UN rights office renews concern after Cambodian Senate adopts law with ‘chilling effect’ on civil society
Op-Ed: UN News Centre
24 July 2015 – A draft law adopted today by Cambodia’s legislative wing
“threatens the very existence of a free and independent civil society” and the crucial work that non-governmental organizations (NGOs) carry out in the country, the United Nations human rights office has warned.
“The Cambodian Senate has adopted a draft law on associations and non-governmental organizations which falls significantly short of international human rights laws and norms governing the right to freedom of association,” explained Ravina Shamdasani, spokesperson for the Office of the UN High Commissioner for Human Rights (OHCHR) during a press briefing in Geneva.
Already adopted by the National Assembly on 13 July, the law would now have to be examined by the Constitutional Council, she added.
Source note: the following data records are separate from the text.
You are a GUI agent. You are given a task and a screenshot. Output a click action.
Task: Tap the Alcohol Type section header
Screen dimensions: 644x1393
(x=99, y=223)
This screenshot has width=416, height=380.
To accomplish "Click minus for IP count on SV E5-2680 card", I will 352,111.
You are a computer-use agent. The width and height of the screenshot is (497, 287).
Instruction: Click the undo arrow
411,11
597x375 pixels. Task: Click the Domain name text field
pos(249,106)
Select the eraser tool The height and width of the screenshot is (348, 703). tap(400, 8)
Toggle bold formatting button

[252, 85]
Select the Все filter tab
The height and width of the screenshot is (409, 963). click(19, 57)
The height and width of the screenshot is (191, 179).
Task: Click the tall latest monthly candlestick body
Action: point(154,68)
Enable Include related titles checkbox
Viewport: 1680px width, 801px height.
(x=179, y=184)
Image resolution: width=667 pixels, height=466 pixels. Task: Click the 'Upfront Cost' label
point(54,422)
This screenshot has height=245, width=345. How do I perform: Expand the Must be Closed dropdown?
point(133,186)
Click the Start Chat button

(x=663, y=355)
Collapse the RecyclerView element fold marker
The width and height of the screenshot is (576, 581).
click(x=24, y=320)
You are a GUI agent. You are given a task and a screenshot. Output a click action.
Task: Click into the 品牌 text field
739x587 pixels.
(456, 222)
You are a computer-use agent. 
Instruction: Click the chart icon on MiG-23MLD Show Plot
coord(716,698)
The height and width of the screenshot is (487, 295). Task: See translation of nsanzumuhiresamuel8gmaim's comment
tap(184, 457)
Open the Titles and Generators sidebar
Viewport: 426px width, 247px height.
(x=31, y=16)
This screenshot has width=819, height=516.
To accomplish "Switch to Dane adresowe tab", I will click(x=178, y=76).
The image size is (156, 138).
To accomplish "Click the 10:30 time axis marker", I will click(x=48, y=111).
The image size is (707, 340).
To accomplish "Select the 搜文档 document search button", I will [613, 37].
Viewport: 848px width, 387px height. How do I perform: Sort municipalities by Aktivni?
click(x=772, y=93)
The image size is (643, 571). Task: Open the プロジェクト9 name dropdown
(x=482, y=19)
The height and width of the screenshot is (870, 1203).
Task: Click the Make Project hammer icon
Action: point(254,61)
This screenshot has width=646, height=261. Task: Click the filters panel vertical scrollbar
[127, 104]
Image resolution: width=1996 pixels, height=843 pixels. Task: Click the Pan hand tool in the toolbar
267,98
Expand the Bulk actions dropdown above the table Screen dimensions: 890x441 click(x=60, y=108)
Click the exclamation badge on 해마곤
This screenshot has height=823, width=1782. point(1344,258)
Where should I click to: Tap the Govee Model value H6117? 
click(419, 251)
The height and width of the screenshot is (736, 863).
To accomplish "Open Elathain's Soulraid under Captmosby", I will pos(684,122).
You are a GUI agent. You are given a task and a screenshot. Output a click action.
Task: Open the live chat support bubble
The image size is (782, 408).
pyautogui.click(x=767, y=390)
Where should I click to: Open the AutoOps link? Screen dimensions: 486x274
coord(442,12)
“OHCHR urges the Council to reject the bill, which carried provisions that breached the International Covenant on Civil and Political Rights which Cambodia had ratified and which was recognized in the country’s Constitution.”
Laws like this, Ms. Shamdasani said, allow the authorities to de-register associations that they considered not to be “politically neutral”. This one would give the Government the right to deny registration on ill-defined bases, including if the purpose and goal of the association is perceived to “endanger the security, stability and public order or jeopardize national security, national unity, culture, traditions, and customs of Cambodian national society.”